[Start of Attachment]
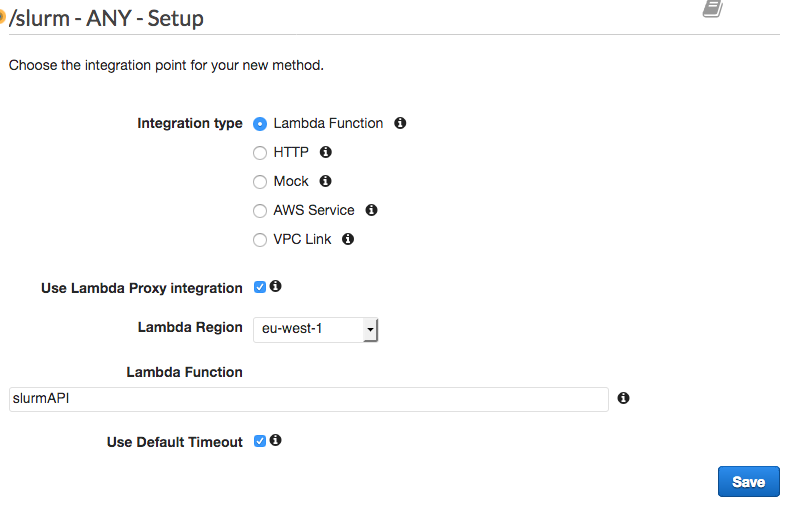This screenshot has height=527, width=787.
Task: Open the documentation book icon
Action: 712,8
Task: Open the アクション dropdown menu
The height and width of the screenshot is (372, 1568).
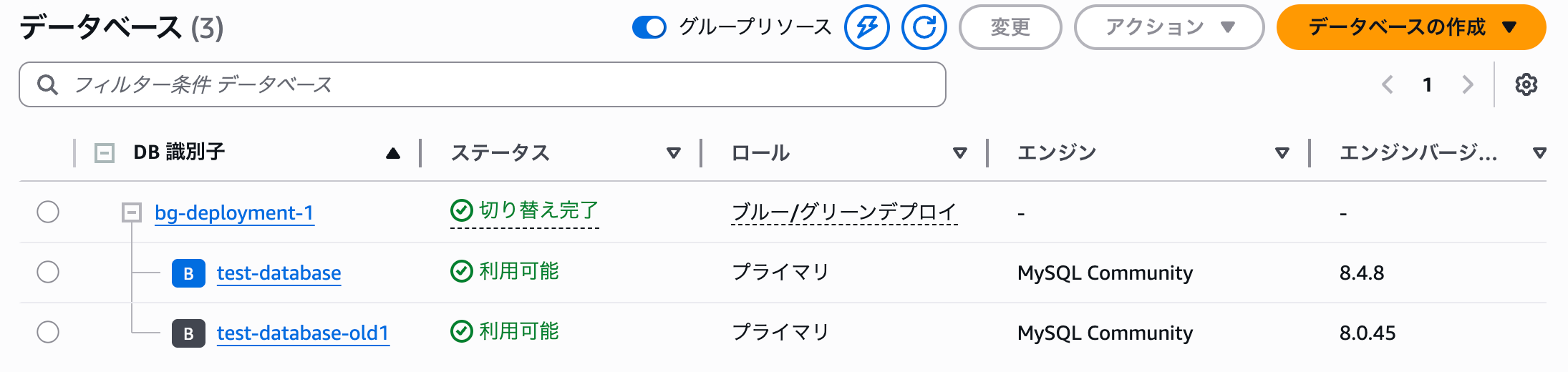Action: [1168, 27]
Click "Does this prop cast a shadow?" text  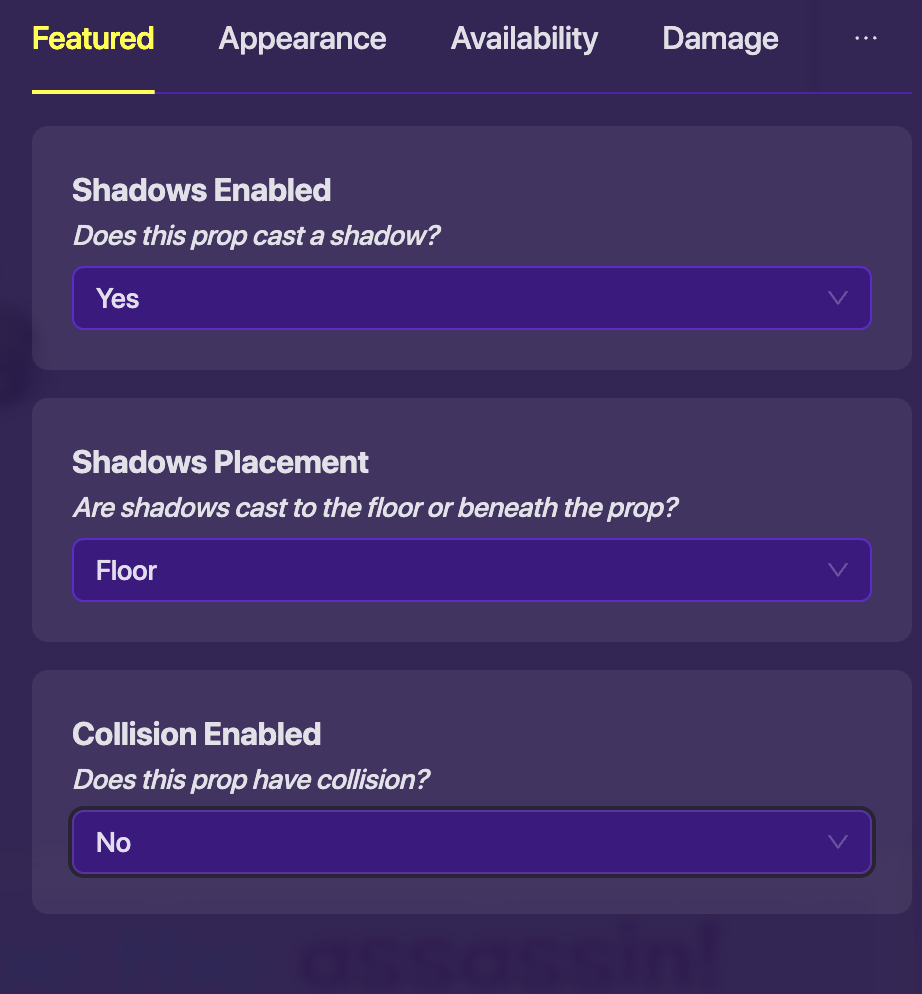(x=257, y=236)
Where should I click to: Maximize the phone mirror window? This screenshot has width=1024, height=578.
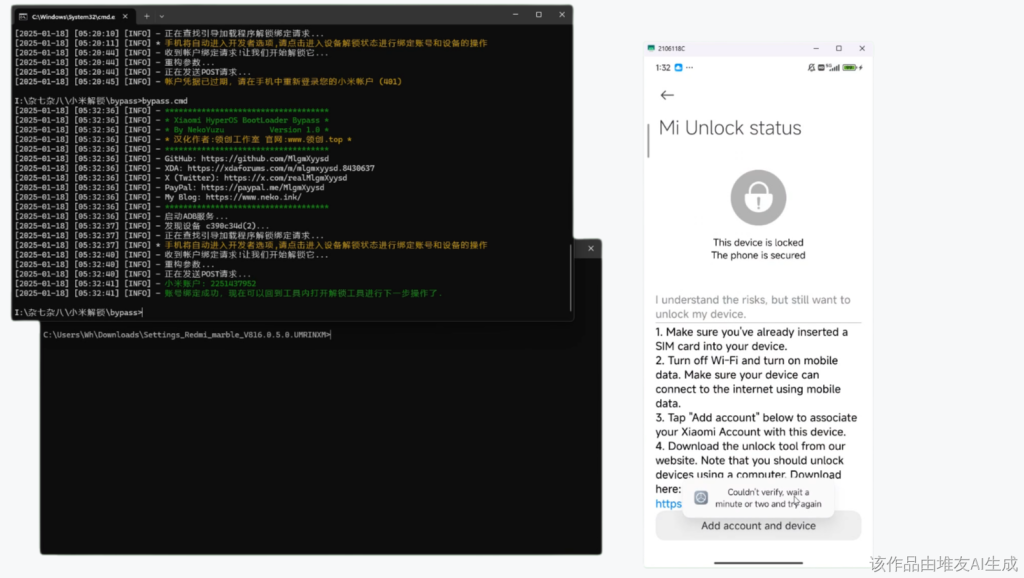pos(838,48)
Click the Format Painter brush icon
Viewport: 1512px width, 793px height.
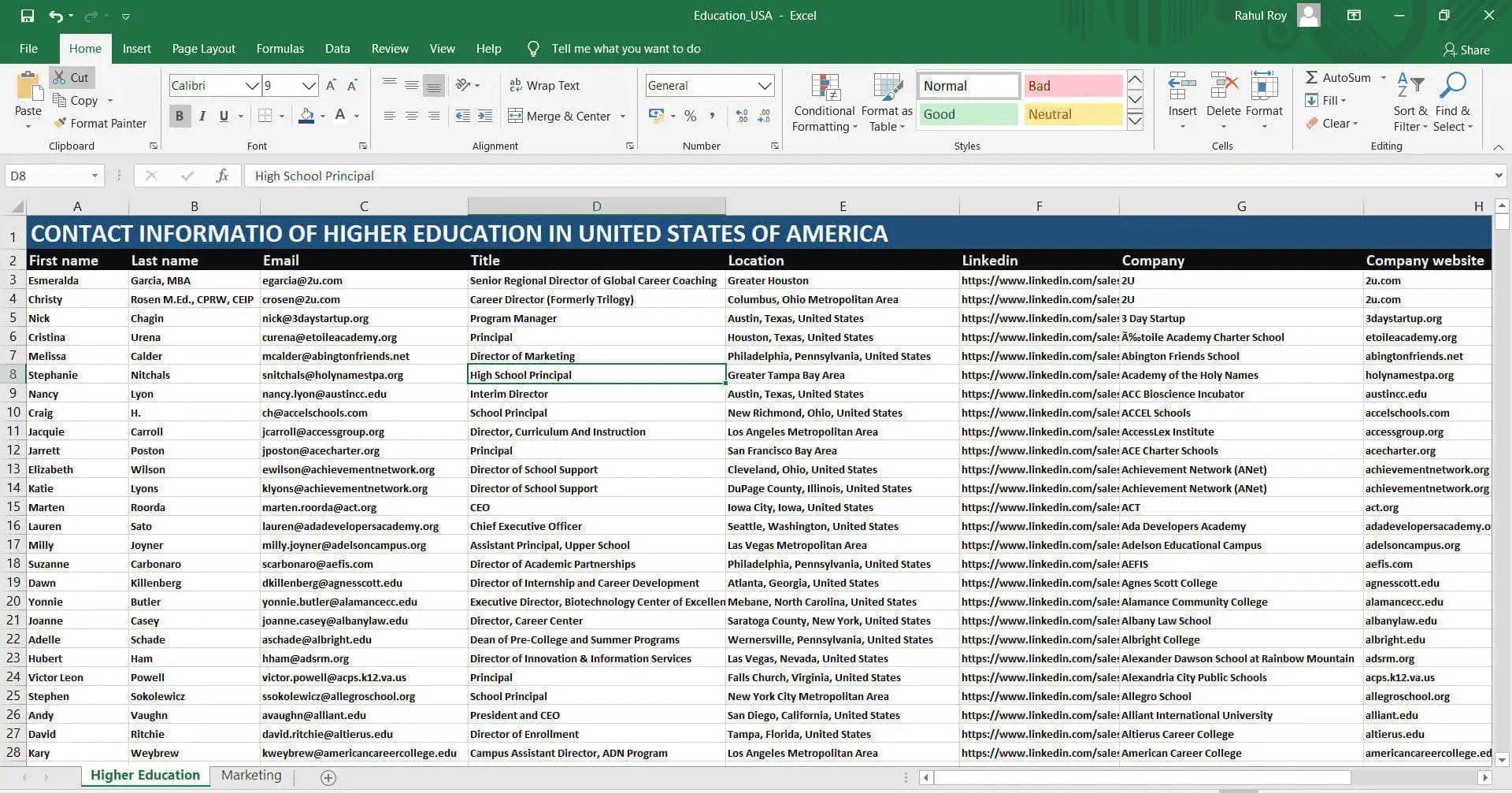[x=60, y=123]
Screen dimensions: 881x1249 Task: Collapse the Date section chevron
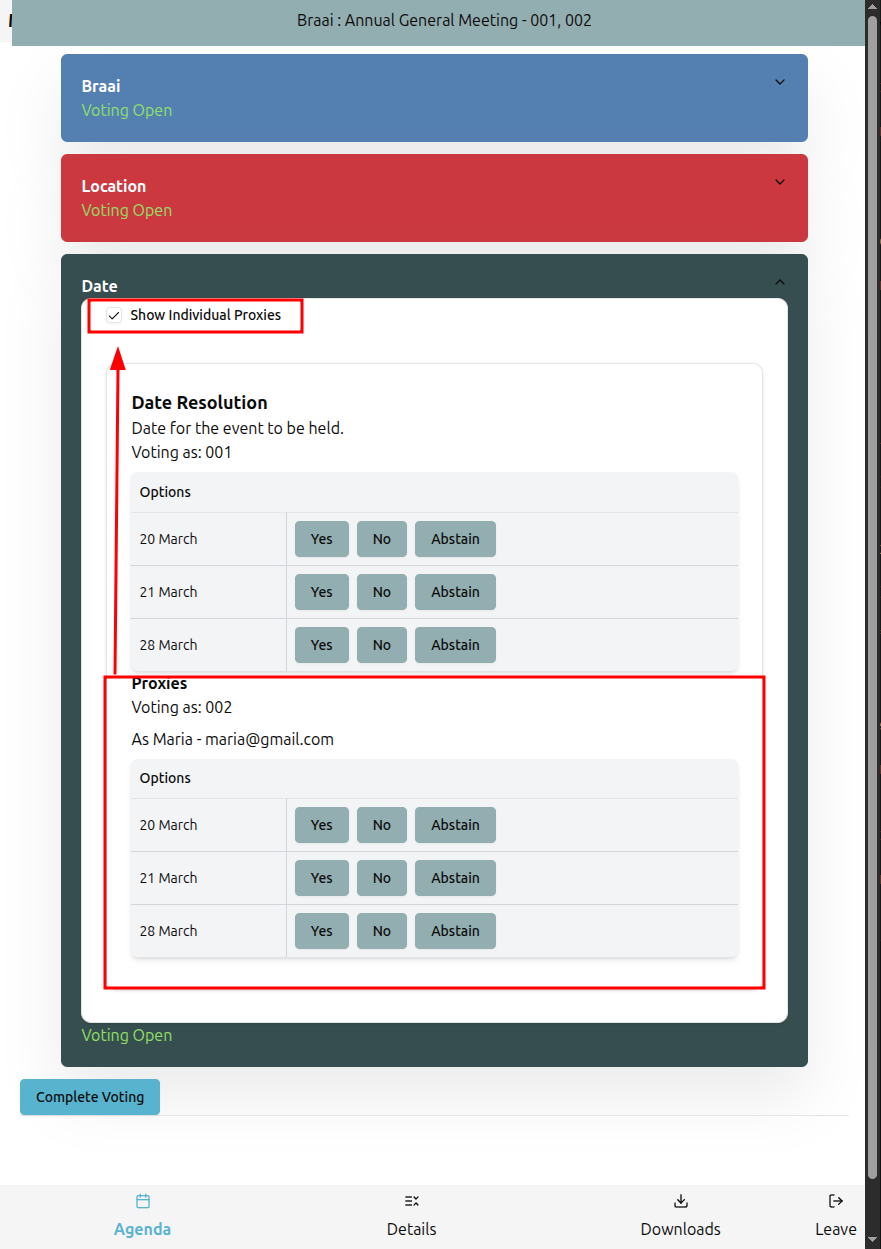pos(779,282)
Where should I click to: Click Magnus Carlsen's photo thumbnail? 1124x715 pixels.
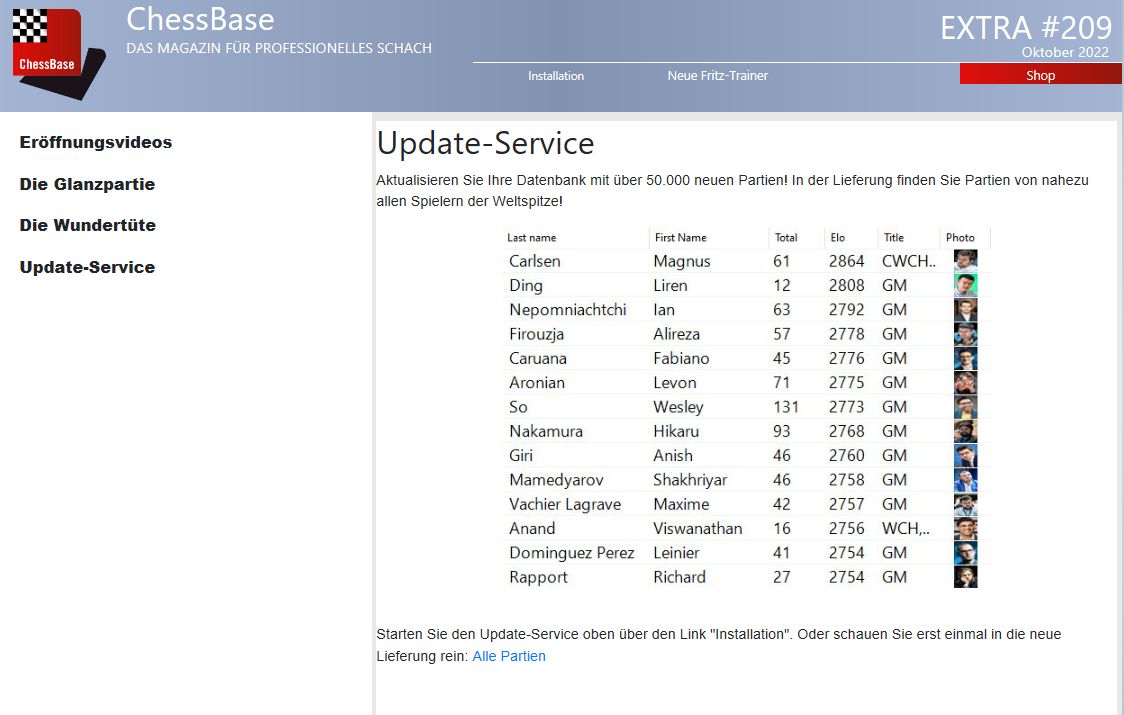click(965, 261)
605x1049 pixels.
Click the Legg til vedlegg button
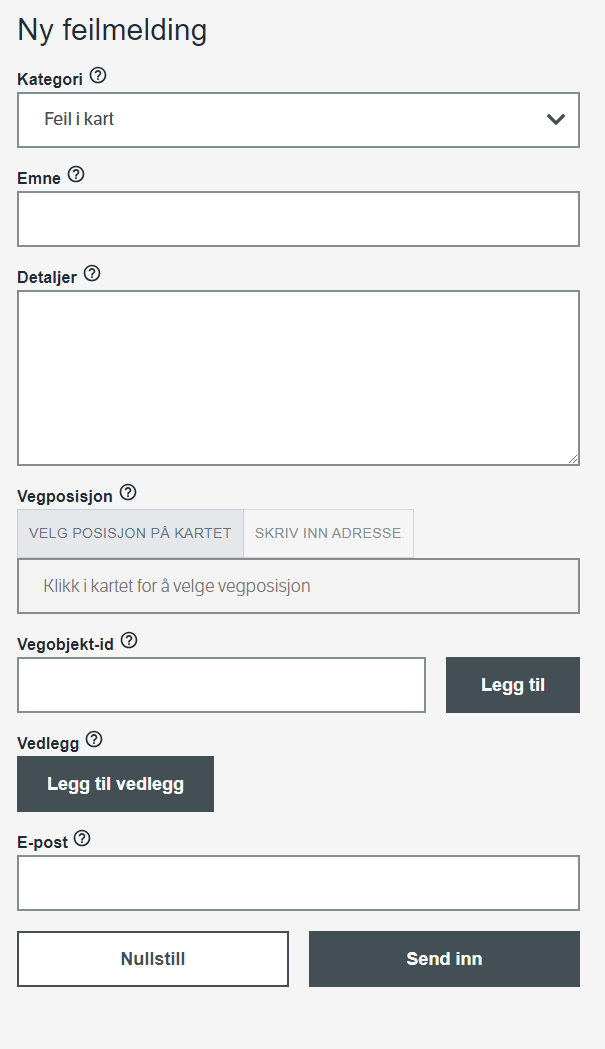(116, 784)
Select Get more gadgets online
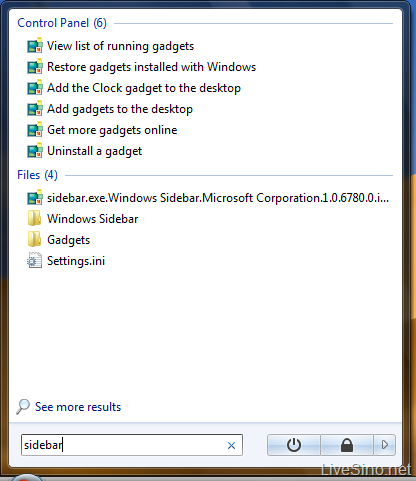The image size is (416, 481). 112,130
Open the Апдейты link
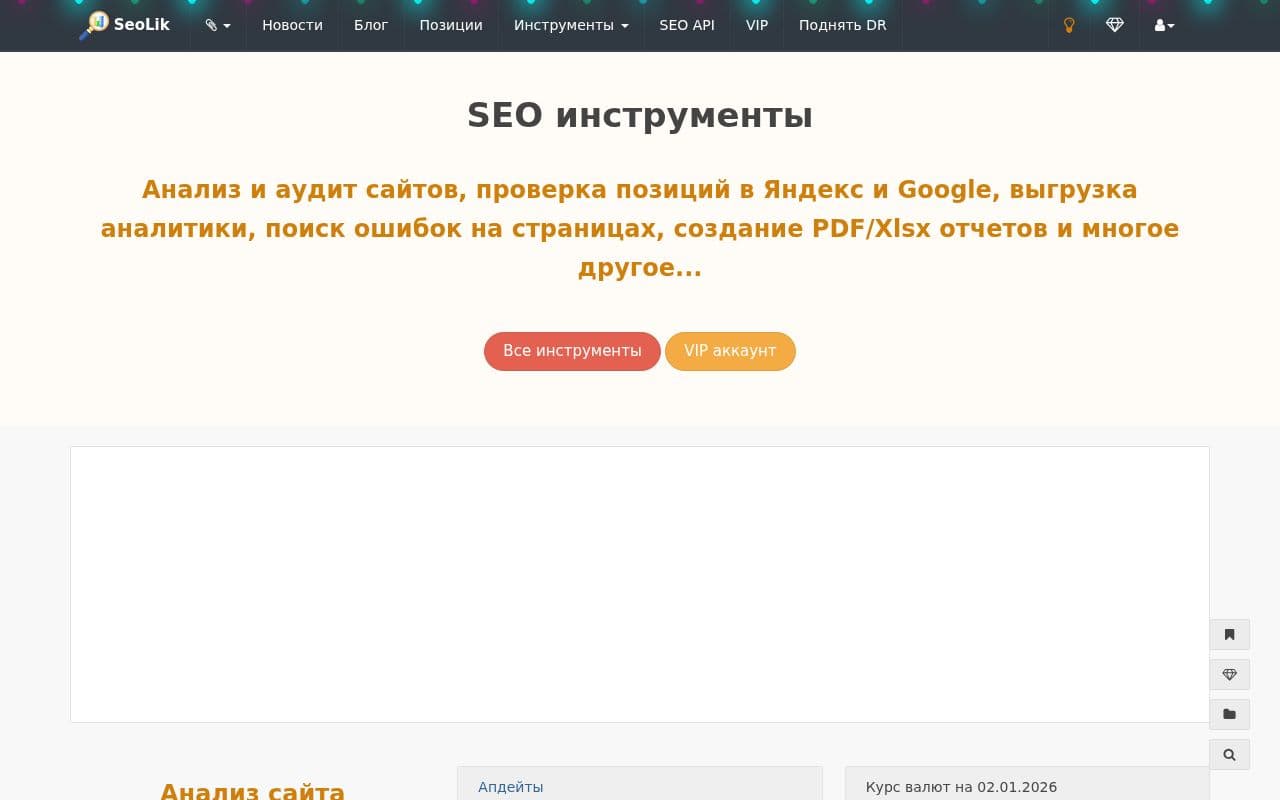The image size is (1280, 800). click(x=510, y=787)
[End of Attachment]
Your instructions:
Output, exactly and only: the line containing "Where should I click to: Maximize", the last line of the listing above, and every line in between. Leave the pictures out.

Answer to this task:
Where should I click to: Maximize the phone mirror window? This screenshot has width=1024, height=578.
pos(838,48)
Click the Format Painter brush icon
Viewport: 1512px width, 793px height.
[x=60, y=123]
Screen dimensions: 881x1249 Task: Collapse the Date section chevron
pos(779,282)
Where should I click to: Click Magnus Carlsen's photo thumbnail? 1124x715 pixels.
click(965, 261)
605x1049 pixels.
Click the Legg til vedlegg button
(116, 784)
Select Get more gadgets online
The image size is (416, 481). 112,130
Open the Апдейты link
The image size is (1280, 800). click(x=510, y=787)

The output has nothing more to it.